ここまで来ると、労働局による書類送検はもはや確定的だから、検察がこれを受理して捜査に踏み込み、刑事事件として立件するかどうかが次の焦点となる。現在、電通経営陣はそれを回避するために必死の工作を展開しているだろう。

9月末のネット業務不正取引会見から僅か1ヶ月の間に、一流企業としての電通ブランドは完全に失墜した。圧倒的な業界トップ企業でガリバーと恐れられ、就職先としても高い人気を誇った企業のイメージが、これ程の短期間で崩壊した例は非常に珍しい。

だが、実際の電通の収益が悪化したわけではないし、市場はまだそれほど先行きを懸念しているわけではない。その証拠に、電通の株価はさほど下がっていないのだ。しかし、電通の屋台骨を揺るがしかねない最悪の事態が、早ければ来年早々に火を吹こうとしている。
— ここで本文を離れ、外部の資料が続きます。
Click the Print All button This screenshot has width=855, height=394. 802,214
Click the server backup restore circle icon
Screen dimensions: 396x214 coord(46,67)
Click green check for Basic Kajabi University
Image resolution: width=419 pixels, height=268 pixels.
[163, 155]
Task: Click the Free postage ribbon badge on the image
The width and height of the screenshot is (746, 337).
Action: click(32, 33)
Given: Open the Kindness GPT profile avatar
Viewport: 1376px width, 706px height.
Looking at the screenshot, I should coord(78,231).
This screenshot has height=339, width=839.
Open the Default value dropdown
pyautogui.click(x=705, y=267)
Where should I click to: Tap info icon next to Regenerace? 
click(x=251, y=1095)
今回はそれを解説しよう。

◆電通社長が官邸に呼ばれ、安倍首相から直々に注意を受けていた!

10月中旬、新入社員自殺の労災認定報道で電通パッシングの嵐が吹き始めた頃、電通の石井直(ただし)社長が密かに官邸に呼ばれ、安倍首相から直々に注意を受けていた。これは電通社内から得た情報である。そして首相の注意とは、

「一連の事件によるイメージ悪化は、電通が担当している東京オリンピック業務に支障を来すおそれがある。これ以上の事態の悪化を絶対に防ぎ、一刻も早く事態を終息するように」
というものだった。

国の最高権力者からの厳命に石井社長以下幹部は震え上がり、10月18日に時間外労働時間の上限を65時間に引き下げると発表、24日には22時以降の業務原則禁止・全館消灯を決定。さらに11月1日には「労働環境改革本部」を立ち上げるなど、なりふり構わぬ対策を講じ始めた。電通社内でさえ「あまりにも場あたり的だ」と批判が出るほどの拙速ぶりには、こうした背景があったのだ。
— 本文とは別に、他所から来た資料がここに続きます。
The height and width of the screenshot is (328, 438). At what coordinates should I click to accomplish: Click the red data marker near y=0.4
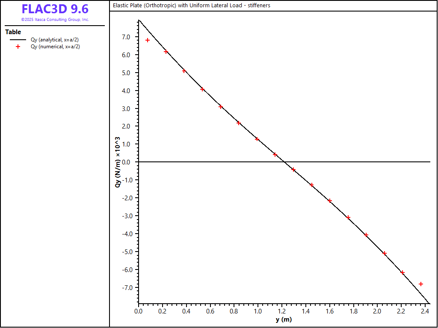tap(184, 71)
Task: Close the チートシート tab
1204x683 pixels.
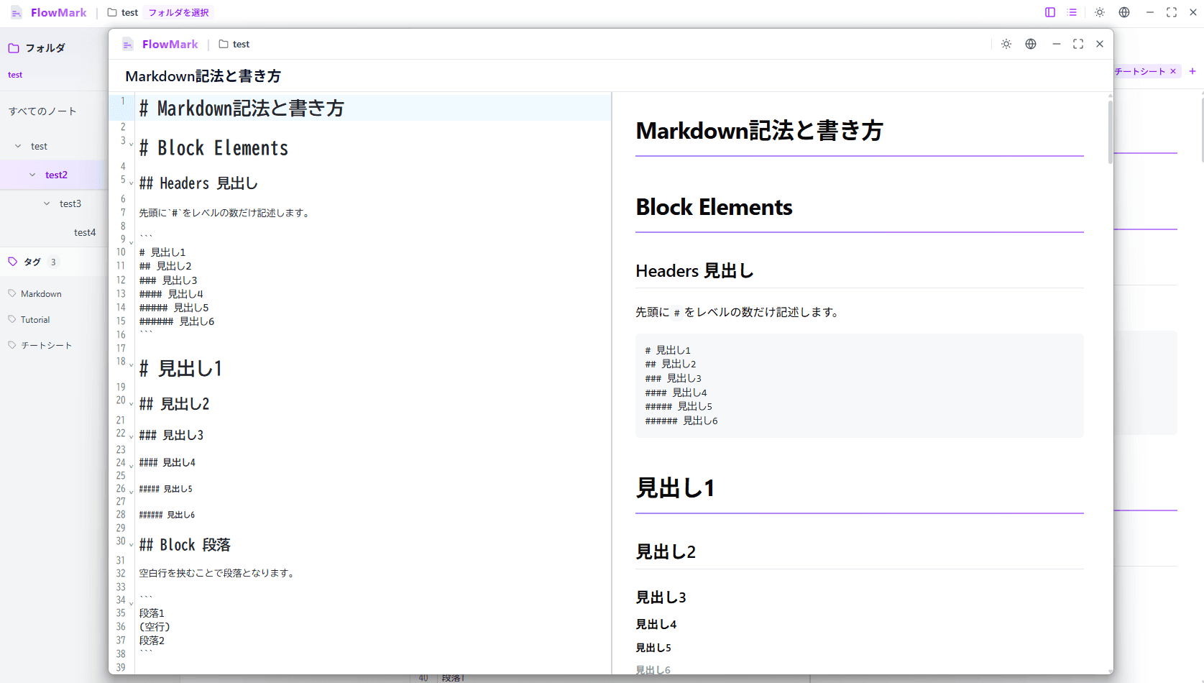Action: coord(1173,71)

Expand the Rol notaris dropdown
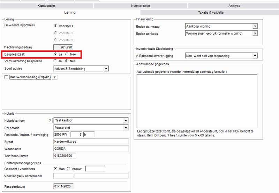point(126,128)
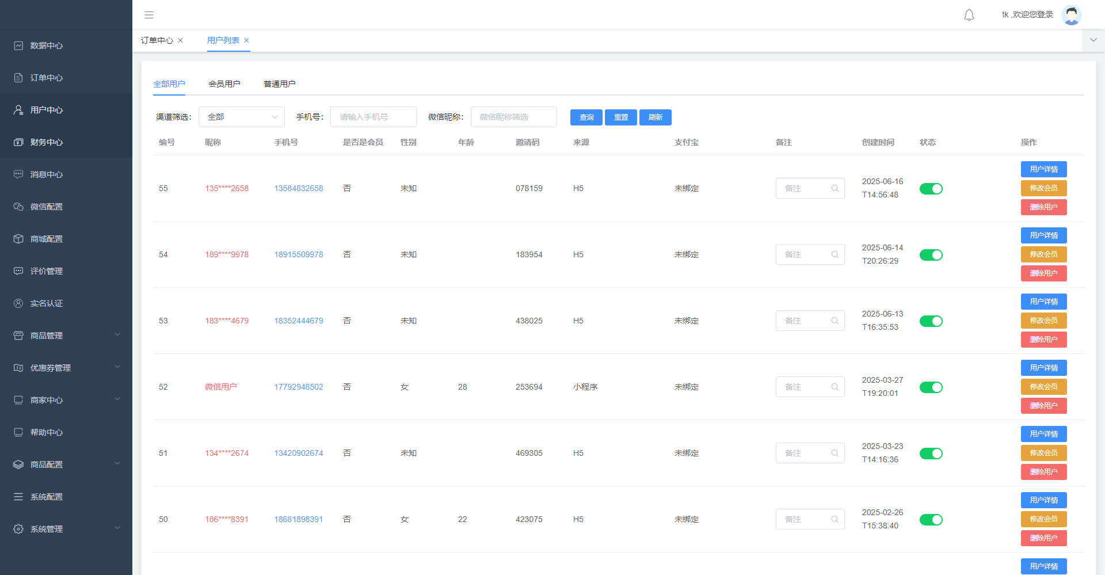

◆安倍首相が懸念する電通のオリンピック業務とは何か?

ワールドワイドオリンピックパートナー企業

東京2020オリンピックゴールドパートナー企業

東京2020オリンピックオフィシャルパートナー企業

では、安倍首相が懸念する電通のオリンピック業務とは何か。それは今後4年間、オリンピック実施に至るまでの広報宣伝の全業務を指している。なぜなら、東京オリンピックにおける広報宣伝、PR関連業務は、全て電通一社による独占契約となっており、博報堂など他代理店は一切受注できないようになっているからだ。
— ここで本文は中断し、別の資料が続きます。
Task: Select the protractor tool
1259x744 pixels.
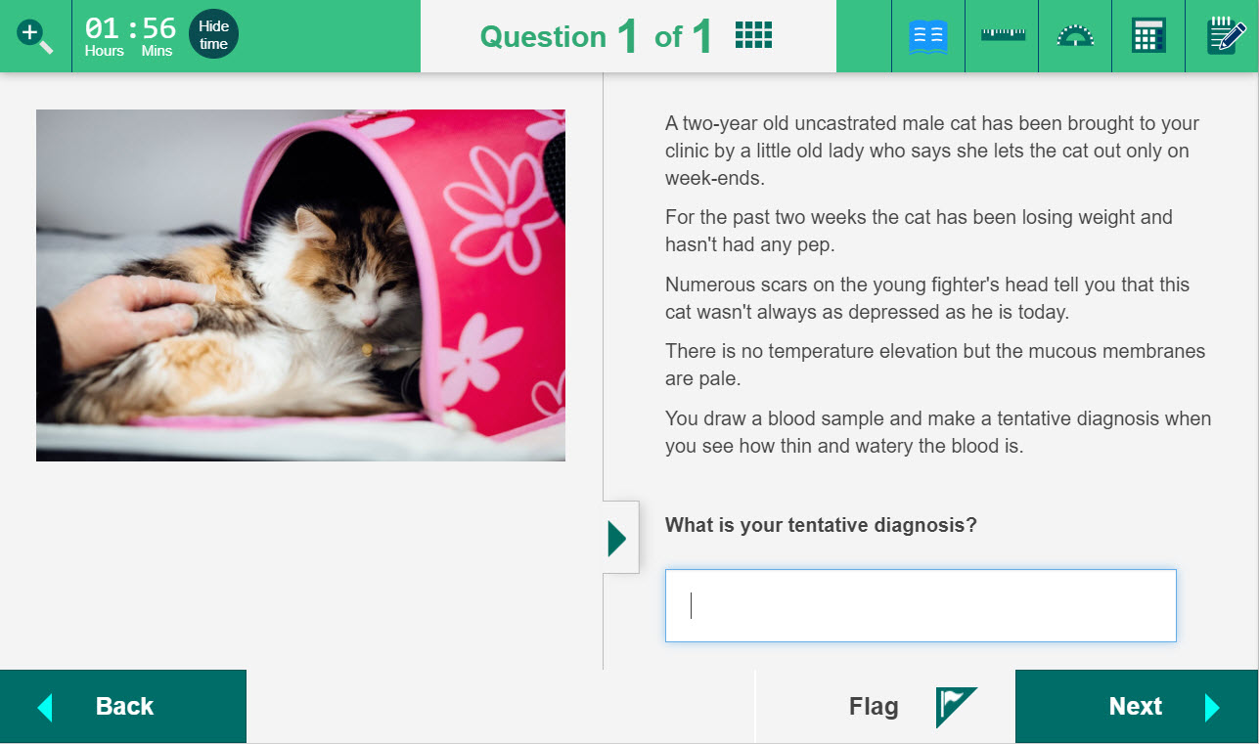Action: (x=1075, y=36)
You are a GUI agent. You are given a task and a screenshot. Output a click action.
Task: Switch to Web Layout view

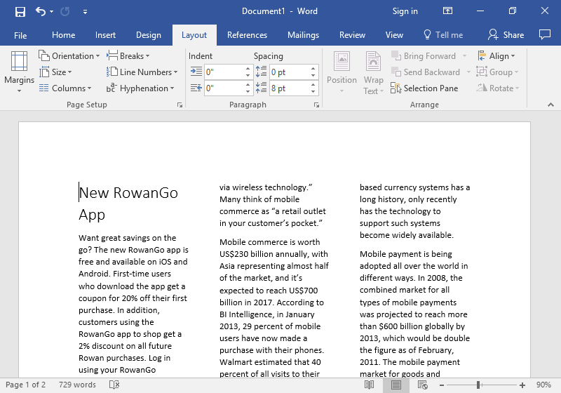422,385
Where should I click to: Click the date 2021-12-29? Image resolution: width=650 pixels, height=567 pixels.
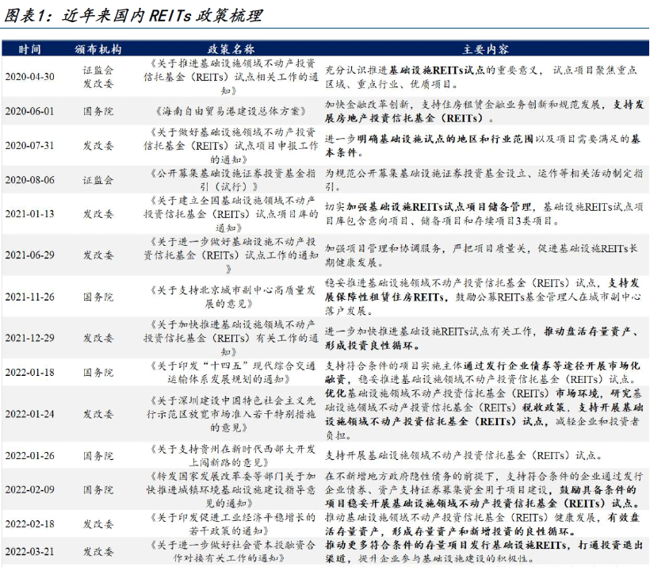[29, 338]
最も分かりやすい例を示すと、オリンピックを支えるスポンサー企業との契約も全て、電通が独占している。表向きはJOCが窓口だが、交渉は全て電通が行なっており、省庁からの寄せ集めであるJOCは、電通からの出向者や関係者がいなければ何もできない。 そして本番までまだあと3年以上もあるのに、すでに42社もの企業がスポンサーになっているのだ。そしてその窓口は全て、電通が一社で担っている。
オリンピックスポンサーは現在、3つのカテゴリーに分かれている。全世界でオリンピックマークを使用できる権利を有する「ワールドワイド」カテゴリーには現在トヨタやパナソニックなど12社が入っており、これらは5年間で各社500億円を支払う。これとは別に、東京五輪開催決定後に新たに設けられたのが「ゴールドパートナー」(現在15社)と「オフィシャルパートナー」(同27社)で、ゴールドは約150億、オフィシャルは約60億円をそれぞれ支払うとされている。そのカネで、各社はオリンピックという呼称の使用権、マーク類の使用権、商品やサービスのサプライ、グッズ等の利用権、選手団の写真使用や様々なプロモーション展開に関する権利を手中にするのだ。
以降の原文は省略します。